PROVIDED DATA.
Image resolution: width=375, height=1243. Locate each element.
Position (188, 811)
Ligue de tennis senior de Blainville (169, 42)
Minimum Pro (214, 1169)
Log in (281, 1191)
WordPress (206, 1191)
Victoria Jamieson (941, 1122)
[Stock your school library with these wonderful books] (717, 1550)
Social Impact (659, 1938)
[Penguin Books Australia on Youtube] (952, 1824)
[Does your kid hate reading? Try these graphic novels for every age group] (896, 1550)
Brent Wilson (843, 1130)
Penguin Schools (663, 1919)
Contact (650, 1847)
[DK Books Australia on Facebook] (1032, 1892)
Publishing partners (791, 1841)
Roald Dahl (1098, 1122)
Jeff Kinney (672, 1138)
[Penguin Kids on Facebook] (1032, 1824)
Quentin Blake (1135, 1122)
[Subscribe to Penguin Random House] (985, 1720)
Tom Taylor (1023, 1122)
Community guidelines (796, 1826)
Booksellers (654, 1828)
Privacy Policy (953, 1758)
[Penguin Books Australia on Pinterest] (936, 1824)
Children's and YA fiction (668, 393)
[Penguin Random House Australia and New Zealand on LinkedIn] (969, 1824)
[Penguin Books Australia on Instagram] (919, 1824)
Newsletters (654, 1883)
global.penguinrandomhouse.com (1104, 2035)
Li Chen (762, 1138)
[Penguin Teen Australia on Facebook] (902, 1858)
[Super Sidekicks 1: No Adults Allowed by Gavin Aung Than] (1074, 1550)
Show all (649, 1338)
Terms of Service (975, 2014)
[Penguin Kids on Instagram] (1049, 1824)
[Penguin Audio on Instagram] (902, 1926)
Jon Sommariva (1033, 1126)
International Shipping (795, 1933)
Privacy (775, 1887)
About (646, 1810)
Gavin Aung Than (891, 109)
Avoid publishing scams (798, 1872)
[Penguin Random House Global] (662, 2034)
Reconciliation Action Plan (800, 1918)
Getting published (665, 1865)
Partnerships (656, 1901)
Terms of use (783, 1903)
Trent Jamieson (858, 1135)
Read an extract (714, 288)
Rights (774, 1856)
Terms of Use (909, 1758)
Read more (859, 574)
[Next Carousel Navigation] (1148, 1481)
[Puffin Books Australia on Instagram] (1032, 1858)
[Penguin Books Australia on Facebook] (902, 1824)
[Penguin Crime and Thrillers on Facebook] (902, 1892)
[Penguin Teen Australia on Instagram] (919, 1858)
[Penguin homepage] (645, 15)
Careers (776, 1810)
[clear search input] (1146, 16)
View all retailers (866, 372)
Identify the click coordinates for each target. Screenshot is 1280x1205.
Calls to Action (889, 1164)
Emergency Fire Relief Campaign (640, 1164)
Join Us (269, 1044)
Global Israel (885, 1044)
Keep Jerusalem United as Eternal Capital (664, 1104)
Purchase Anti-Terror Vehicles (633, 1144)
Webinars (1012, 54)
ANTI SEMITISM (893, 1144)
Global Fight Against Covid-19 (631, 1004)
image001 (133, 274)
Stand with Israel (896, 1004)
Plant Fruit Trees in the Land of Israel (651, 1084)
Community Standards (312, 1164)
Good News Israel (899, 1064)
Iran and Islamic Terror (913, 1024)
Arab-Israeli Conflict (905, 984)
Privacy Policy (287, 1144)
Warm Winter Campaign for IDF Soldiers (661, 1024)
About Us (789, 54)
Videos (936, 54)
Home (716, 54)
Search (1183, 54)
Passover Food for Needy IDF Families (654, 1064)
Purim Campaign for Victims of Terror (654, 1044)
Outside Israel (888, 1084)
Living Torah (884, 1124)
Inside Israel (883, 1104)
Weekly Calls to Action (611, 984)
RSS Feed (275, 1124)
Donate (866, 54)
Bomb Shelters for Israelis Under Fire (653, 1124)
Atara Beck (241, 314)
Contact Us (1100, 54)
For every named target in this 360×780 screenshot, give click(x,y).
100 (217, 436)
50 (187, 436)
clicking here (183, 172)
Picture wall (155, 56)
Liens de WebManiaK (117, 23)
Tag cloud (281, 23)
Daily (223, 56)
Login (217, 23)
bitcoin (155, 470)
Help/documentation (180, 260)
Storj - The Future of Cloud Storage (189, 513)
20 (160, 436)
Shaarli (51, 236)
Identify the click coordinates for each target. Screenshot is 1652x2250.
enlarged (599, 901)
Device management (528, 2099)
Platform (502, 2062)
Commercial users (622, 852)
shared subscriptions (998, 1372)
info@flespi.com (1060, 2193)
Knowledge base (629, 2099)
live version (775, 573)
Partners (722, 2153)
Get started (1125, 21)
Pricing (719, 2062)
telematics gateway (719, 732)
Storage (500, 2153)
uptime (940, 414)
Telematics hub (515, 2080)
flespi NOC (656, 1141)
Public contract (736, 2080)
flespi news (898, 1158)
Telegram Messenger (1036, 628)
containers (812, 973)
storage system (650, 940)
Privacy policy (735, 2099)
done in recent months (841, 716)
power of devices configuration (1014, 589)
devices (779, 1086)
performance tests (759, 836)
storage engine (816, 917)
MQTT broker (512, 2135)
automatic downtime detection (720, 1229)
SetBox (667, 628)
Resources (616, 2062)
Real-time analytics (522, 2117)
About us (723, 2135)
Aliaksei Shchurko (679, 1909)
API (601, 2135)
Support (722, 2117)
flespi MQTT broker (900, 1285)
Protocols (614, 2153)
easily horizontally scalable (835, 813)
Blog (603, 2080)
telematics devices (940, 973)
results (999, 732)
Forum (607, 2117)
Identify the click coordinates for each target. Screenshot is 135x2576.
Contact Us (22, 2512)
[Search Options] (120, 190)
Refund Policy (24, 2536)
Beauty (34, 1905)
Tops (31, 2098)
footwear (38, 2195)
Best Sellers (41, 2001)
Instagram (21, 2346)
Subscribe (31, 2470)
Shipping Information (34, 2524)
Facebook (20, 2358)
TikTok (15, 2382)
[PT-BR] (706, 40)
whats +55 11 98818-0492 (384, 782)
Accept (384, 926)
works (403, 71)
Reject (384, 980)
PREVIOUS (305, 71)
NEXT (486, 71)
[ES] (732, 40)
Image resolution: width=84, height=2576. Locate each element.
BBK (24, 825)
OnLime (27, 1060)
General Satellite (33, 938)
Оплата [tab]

PROBLEM.
Copy verbatim, from the listing above, each line from the one containing "done in recent months (841, 716)" down to the one containing "Contact Us (22, 2512)", inclusive.

EXERCISE SOLUTION.
done in recent months (841, 716)
power of devices configuration (1014, 589)
devices (779, 1086)
performance tests (759, 836)
storage engine (816, 917)
MQTT broker (512, 2135)
automatic downtime detection (720, 1229)
SetBox (667, 628)
Resources (616, 2062)
Real-time analytics (522, 2117)
About us (723, 2135)
Aliaksei Shchurko (679, 1909)
API (601, 2135)
Support (722, 2117)
flespi MQTT broker (900, 1285)
Protocols (614, 2153)
easily horizontally scalable (835, 813)
Blog (603, 2080)
telematics devices (940, 973)
results (999, 732)
Forum (607, 2117)
Identify the click coordinates for each target. Screenshot is 135x2576.
Contact Us (22, 2512)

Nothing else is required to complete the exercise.